Natural Resources Canada is working on new guidelines for homebuilders that will make new houses easier to retrofit for solar, even if the solar panels are installed long after the construction of the house.
The “Photovoltaic Ready Guidelines” make recommendations that are easy and inexpensive to execute during construction that will save homeowners a lot of money if they decide to install solar panels down the road. The draft guidelines can be found on NRCan’s website nrcan-rncan.gc.ca, and since the guidelines are in draft form, homeowners and home builders should ensure they are working with the most recent version.

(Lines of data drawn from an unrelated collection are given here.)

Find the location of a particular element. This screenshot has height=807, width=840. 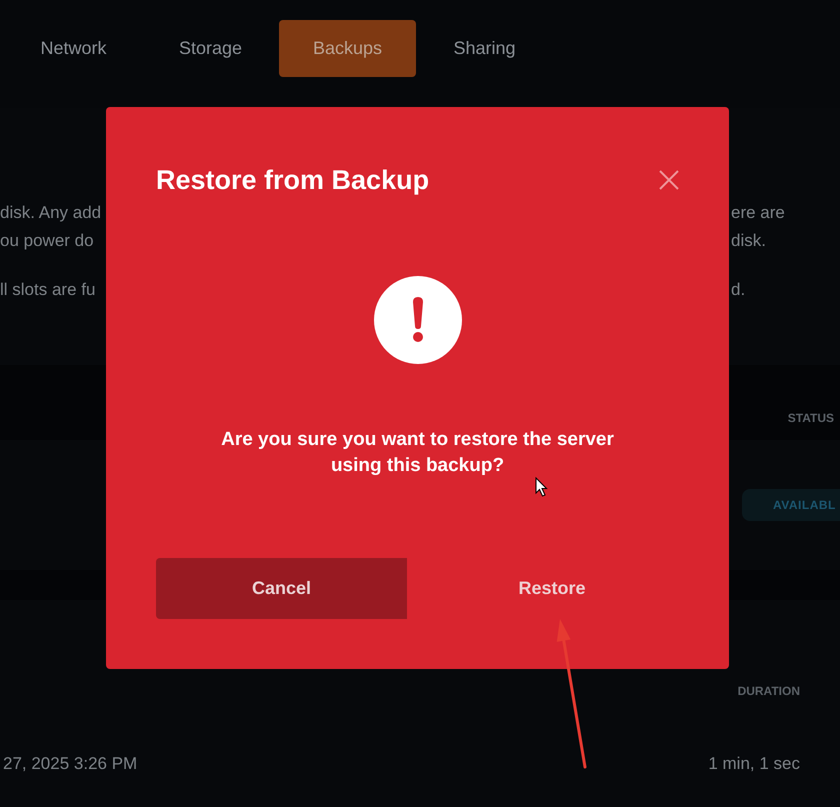

table-cell-text: 27, 2025 3:26 PM is located at coordinates (70, 764).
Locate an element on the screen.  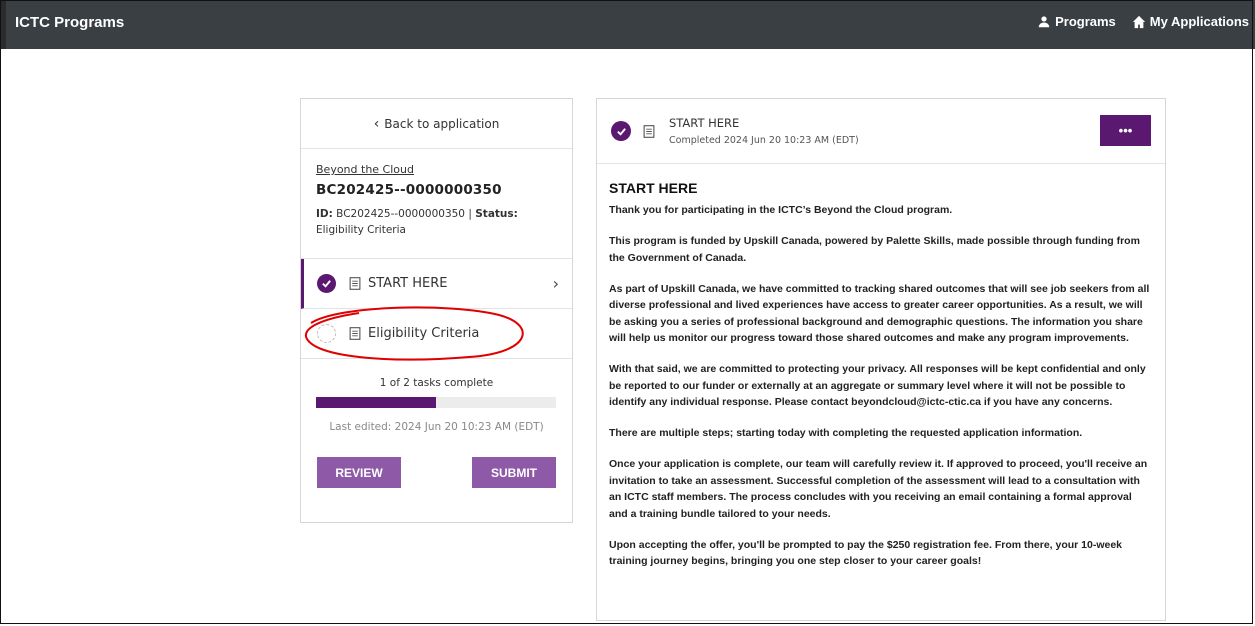
top-navbar: ICTC Programs Programs My Applications is located at coordinates (628, 24).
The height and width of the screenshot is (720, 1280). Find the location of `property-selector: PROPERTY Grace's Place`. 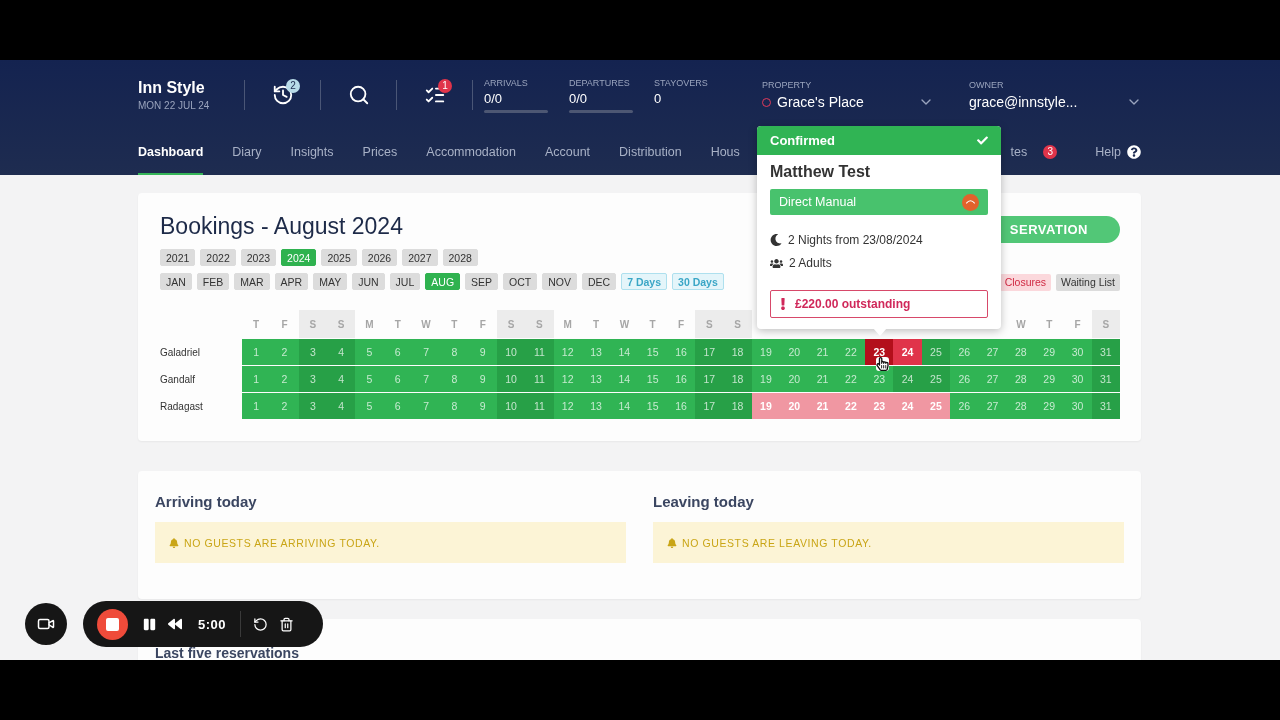

property-selector: PROPERTY Grace's Place is located at coordinates (848, 95).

The guidelines do a great job of providing information on how to build a home that is optimized for solar. The document covers topics like:
- Roof access
- Code Compliance
- Making sure that your solar panels installation is Ontario code-compliant is essential to the success of a project.
- Roof angle
- Determining the best angle to capture the maximum benefits from the solar installation, based on the latitude and seasonal angle of the sun at your location.
- Roof size
- Identifying on the house plans a large roof area to allow the installation of a photovoltaic array with a design energy output to offset a significant portion of the annual energy budget of the house.
- Conduit sizing
- Wall space for inverters
- Inverters and other BOS components need to be placed near your main electrical panel, and making sure that there is adequate space can save a lot of work down the road.
- Snow and wind loads
- The guide does not go deeply into the topic of loads, but it does a good job of laying out the issues surrounding a properly engineered racking system. Truss sizes, snow loads and more are discussed.

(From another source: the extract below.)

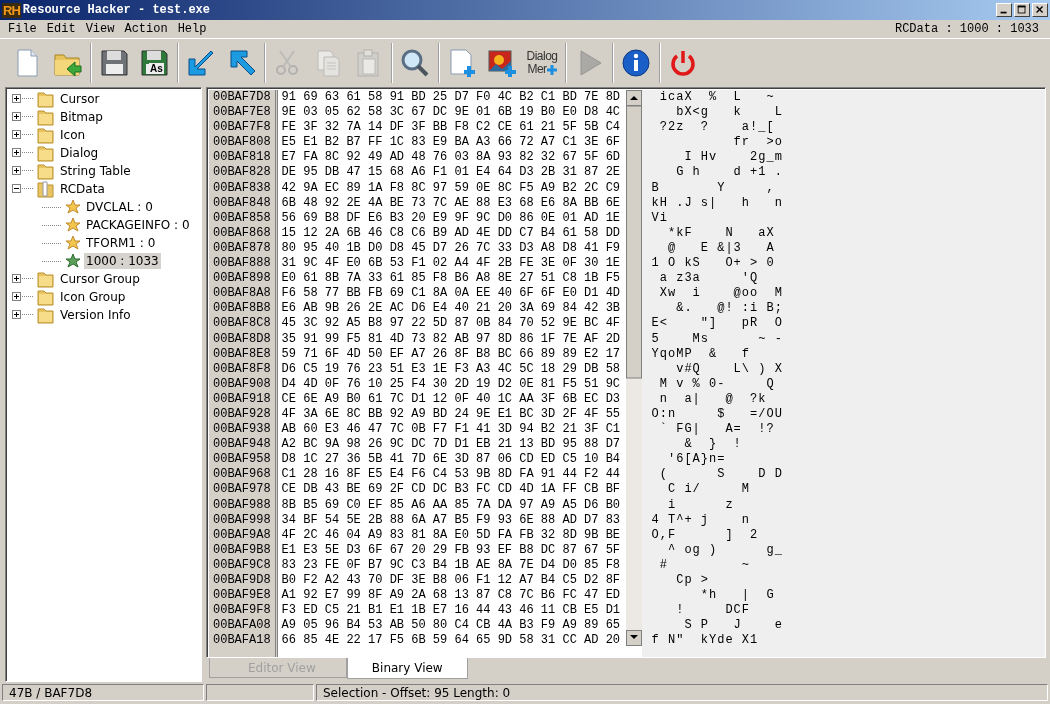  I want to click on hex-bytes: F6 58 77 BB FB 69 C1 8A 0A EE 40 6F 6F E0 D1 4D, so click(452, 294).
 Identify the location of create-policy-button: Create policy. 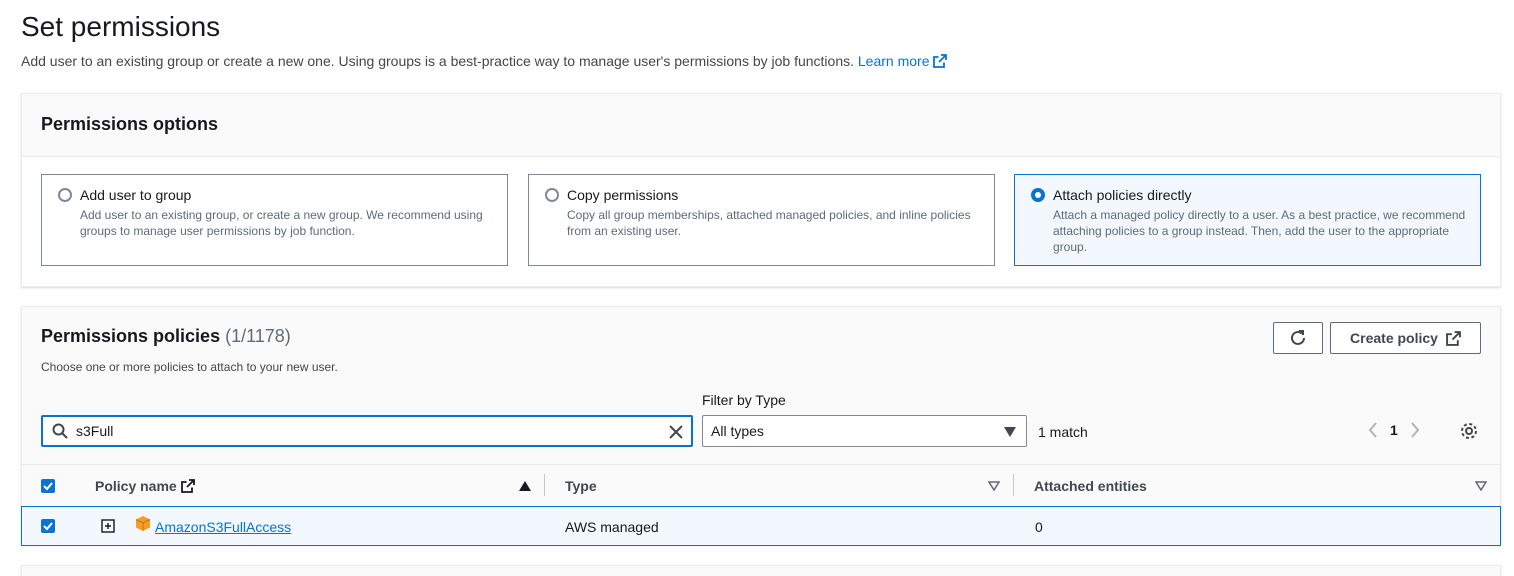
(1406, 338).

The document is packed with helpful illustrations and includes an excellent reference section at the end with live links that will be helpful for anyone planning a house project where they hope to eventually install solar. By doing this work up front, it allows homeowners to save money on the installation of a future photovoltaic system while increasing the value of their home. For builders, it offers the tools to provide an environmentally-conscious, low-cost upgrade to new homes; and for solar manufacturers and installers, this practice encourages the uptake of photovoltaic systems.
The guidelines are still in draft form, but will be ready for adoption later in 2017. Putting these guidelines in place is another excellent example of a forward looking approach to solar adoption. By encouraging simple upgrades during the construction of new homes, the potential for new rooftop solar generation is increased with little or no coast to builders and homeowners.